En février 2020 un projet-pilote entièrement consacré à la jeunesse palestinienne et financé par l’Union Européenne a été lancé par l’association Pro Terra Santa (Pro TS) en partenariat avec le Terra Sancta Museum. Terre Sainte Magazine a rencontré Sara Cibin et Rawan Ghneim, les deux chevilles ouvrières de ce projet éducatif ambitieux.
Sara Cibin :
“Pour la Custodie, l’important était que le département éducatif du musée perdure dans le temps.”
Vous avez écrit et coordonné ce projet, “Un musée vivant au service de la jeunesse palestinienne”. Avant son lancement la population de Jérusalem connaissait-elle le Terra Sancta Museum ? Comment est-il perçu ?
Au départ, tous les organismes et institutions locales que nous contactions manifestaient leur étonnement, aucun n’avait entendu parler du musée. Il faut souligner que le couvent de la Flagellation [qui abrite le musée archéologique] se trouve dans le quartier musulman de la Vieille ville, quartier pauvre où les habitants ont souvent un niveau de vie assez bas. Alors pour eux, découvrir cet endroit provoque un véritable émerveillement. Avec le temps, nous avons reçu de plus en plus de demandes de visites, car les Palestiniens sont très concernés par leur histoire. Ils ont vu que le musée respecte l’identité palestinienne et que notre discours n’est pas influencé politiquement ou religieusement.
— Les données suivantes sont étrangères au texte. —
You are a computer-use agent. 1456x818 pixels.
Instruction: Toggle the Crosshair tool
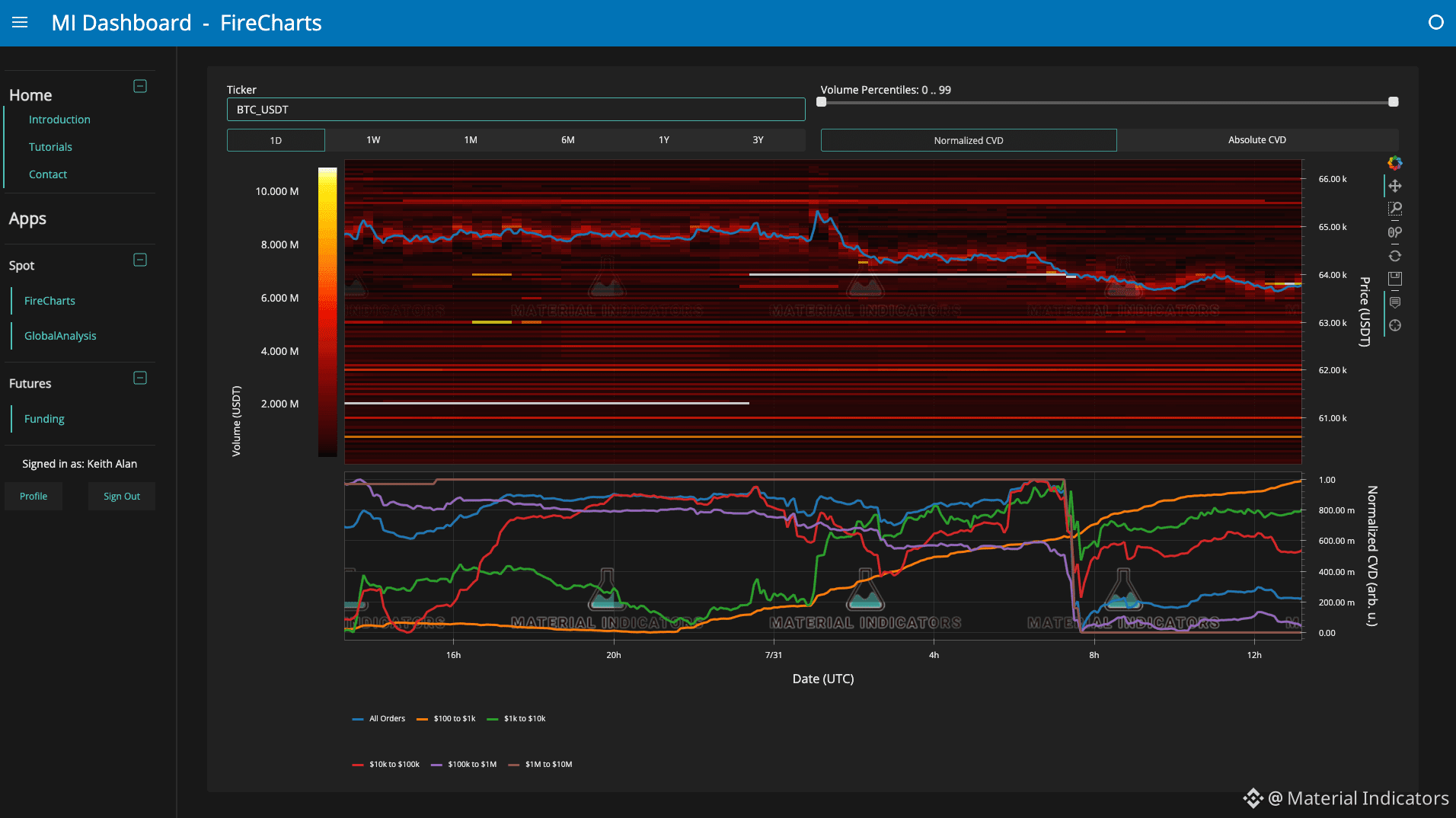coord(1394,325)
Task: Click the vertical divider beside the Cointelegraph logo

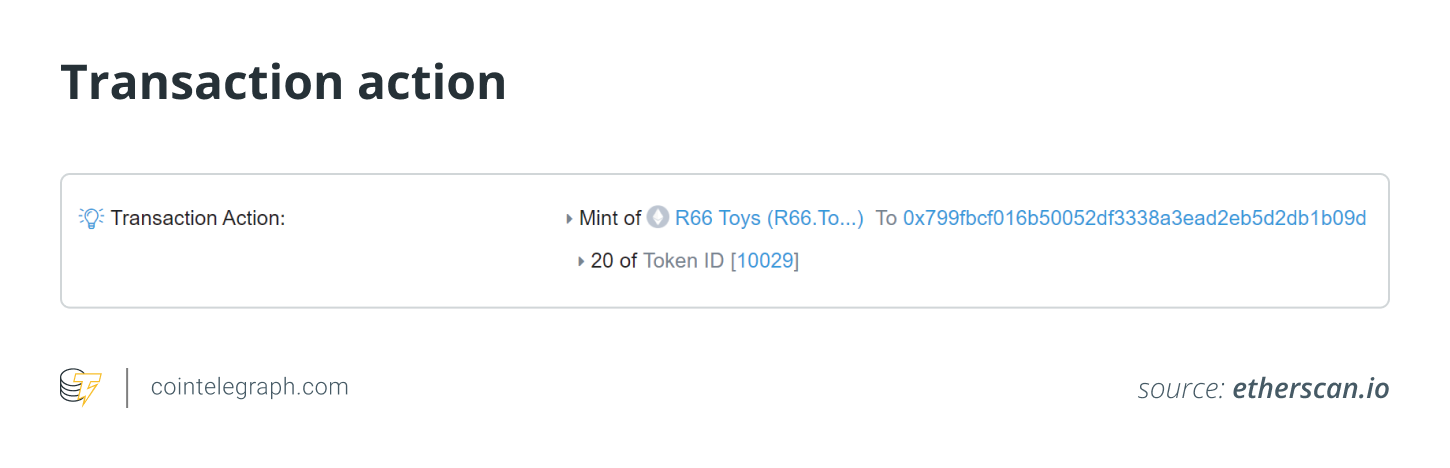Action: pos(127,387)
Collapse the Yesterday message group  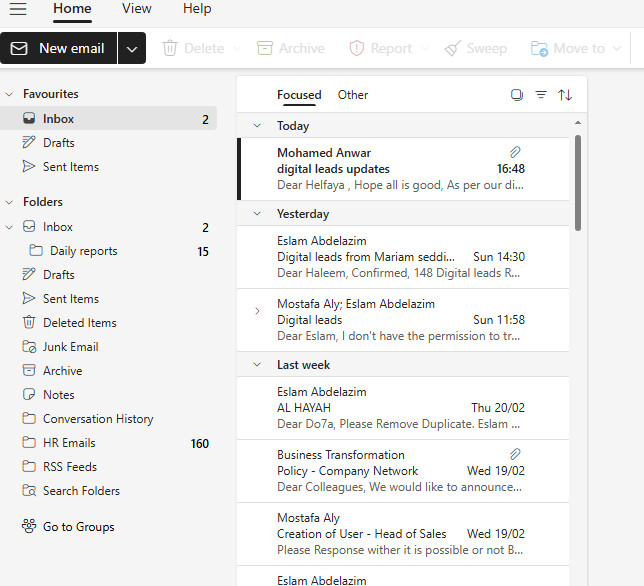[x=257, y=214]
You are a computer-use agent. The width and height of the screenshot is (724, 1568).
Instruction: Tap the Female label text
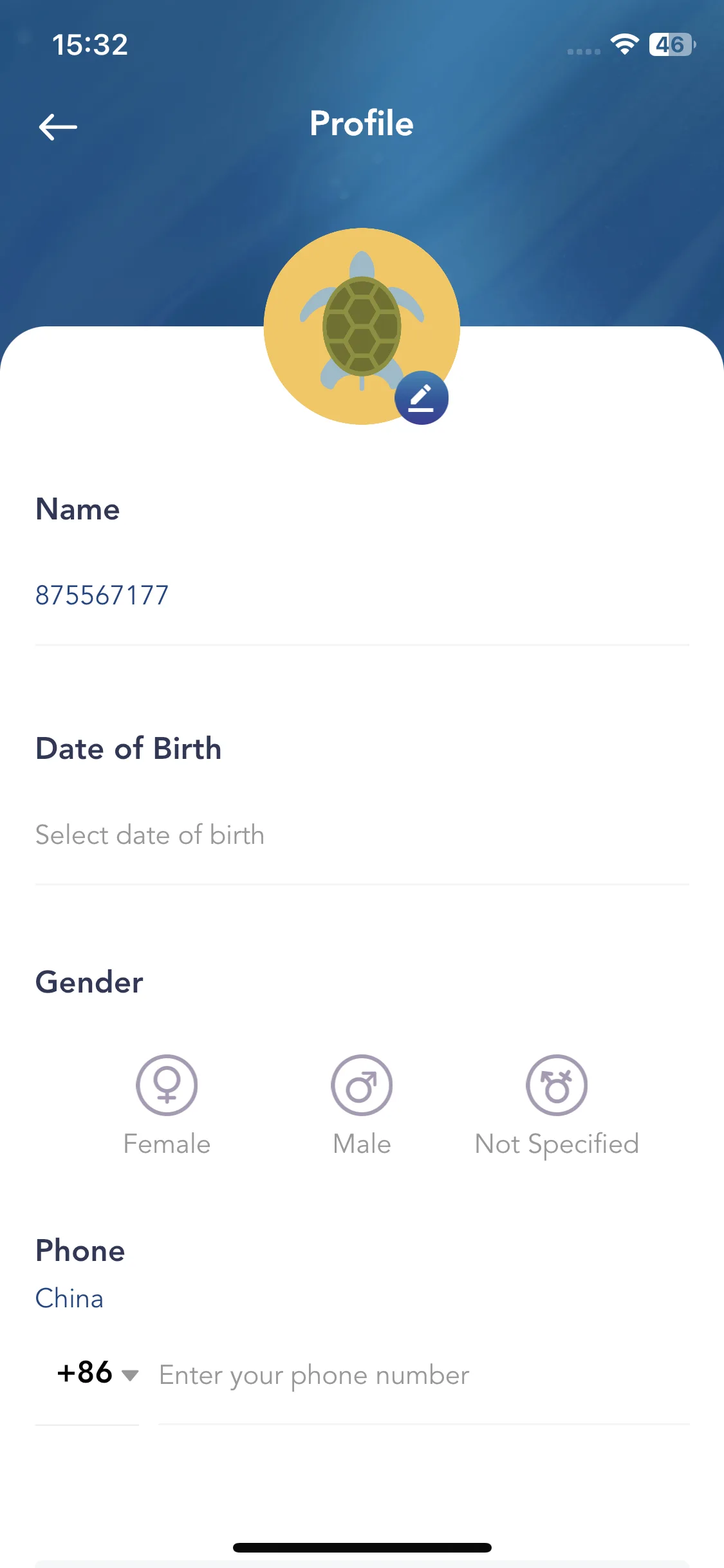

Vous avez mis en place de nombreux ateliers et jeux pour faire découvrir les collections archéologiques du musée. Avez-vous aussi la volonté de sensibiliser la jeunesse palestinienne à la préservation de son patrimoine ?
Il s’agit évidemment de l’objectif final du projet, et plus largement du Terra Sancta Museum. Si les franciscains ont la charge de préserver les Lieux saints et le patrimoine qui y est lié, ils ont également pour mission de permettre aux jeunes de découvrir leur histoire et leur patrimoine, qu’ils se l’approprient pour ensuite participer à sa conservation. En venant au musée archéologique et à travers les activités que nous avons créées, les jeunes comprennent que cet héritage est bien le leur. Il n’est pas seulement exposé pour les touristes ou les pèlerins. Le fondement de notre discours est la culture. Cet héritage culturel et artistique est indépendant de toute dimension confessionnelle, il appartient à tous les Palestiniens.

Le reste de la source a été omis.